(Activity) Look through the entries below, please, and copy every line with the word "will".

(Given records)
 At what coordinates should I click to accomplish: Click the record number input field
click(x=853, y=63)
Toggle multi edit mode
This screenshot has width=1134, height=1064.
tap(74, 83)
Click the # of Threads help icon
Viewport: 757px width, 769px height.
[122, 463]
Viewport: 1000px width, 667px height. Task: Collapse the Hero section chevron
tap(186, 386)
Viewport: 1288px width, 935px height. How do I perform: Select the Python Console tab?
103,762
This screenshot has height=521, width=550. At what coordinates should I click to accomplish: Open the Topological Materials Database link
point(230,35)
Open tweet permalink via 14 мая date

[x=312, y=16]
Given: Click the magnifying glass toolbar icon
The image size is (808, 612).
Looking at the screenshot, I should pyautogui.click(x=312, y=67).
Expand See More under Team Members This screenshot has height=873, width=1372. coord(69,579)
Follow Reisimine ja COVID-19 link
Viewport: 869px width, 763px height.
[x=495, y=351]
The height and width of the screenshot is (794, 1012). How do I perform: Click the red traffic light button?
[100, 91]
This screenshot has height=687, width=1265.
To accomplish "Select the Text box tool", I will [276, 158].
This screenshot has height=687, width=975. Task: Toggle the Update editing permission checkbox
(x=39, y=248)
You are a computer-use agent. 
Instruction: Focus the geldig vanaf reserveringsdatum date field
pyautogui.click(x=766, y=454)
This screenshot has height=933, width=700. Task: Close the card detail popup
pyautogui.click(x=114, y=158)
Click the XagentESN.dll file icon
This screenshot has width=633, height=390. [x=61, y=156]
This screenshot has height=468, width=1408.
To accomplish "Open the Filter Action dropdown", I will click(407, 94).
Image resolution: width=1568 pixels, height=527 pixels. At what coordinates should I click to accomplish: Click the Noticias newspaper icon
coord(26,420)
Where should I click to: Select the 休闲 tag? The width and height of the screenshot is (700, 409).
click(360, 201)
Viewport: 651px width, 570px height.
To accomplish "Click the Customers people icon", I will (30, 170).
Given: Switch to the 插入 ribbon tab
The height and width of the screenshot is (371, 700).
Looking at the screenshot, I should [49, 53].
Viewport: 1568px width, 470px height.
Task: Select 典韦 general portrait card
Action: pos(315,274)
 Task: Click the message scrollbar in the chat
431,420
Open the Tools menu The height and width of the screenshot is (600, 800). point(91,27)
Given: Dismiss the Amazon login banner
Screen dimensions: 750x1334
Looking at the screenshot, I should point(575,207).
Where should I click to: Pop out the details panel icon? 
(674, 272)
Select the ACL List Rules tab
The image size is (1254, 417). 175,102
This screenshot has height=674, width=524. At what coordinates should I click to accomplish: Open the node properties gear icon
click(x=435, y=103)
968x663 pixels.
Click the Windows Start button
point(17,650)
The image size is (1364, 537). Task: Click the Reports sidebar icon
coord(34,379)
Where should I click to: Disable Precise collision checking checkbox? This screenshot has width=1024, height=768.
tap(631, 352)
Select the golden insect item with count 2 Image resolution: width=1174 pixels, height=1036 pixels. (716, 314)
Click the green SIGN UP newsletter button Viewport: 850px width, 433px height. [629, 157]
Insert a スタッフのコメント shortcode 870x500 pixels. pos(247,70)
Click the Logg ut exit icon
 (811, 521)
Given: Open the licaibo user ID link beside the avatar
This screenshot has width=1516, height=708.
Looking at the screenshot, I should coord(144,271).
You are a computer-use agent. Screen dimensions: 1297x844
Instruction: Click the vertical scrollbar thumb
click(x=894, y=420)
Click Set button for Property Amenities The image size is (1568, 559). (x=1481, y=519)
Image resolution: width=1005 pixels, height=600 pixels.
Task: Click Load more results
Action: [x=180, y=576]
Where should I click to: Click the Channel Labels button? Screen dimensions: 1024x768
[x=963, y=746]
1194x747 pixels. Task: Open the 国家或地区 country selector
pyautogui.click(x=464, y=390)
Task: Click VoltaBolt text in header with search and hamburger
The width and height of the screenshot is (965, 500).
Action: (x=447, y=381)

(Result of this exercise)
To accomplish "Select the Text box tool", I will [276, 158].
To accomplish "Open the Filter Action dropdown", I will click(407, 94).
To accomplish "Click the Customers people icon", I will (30, 170).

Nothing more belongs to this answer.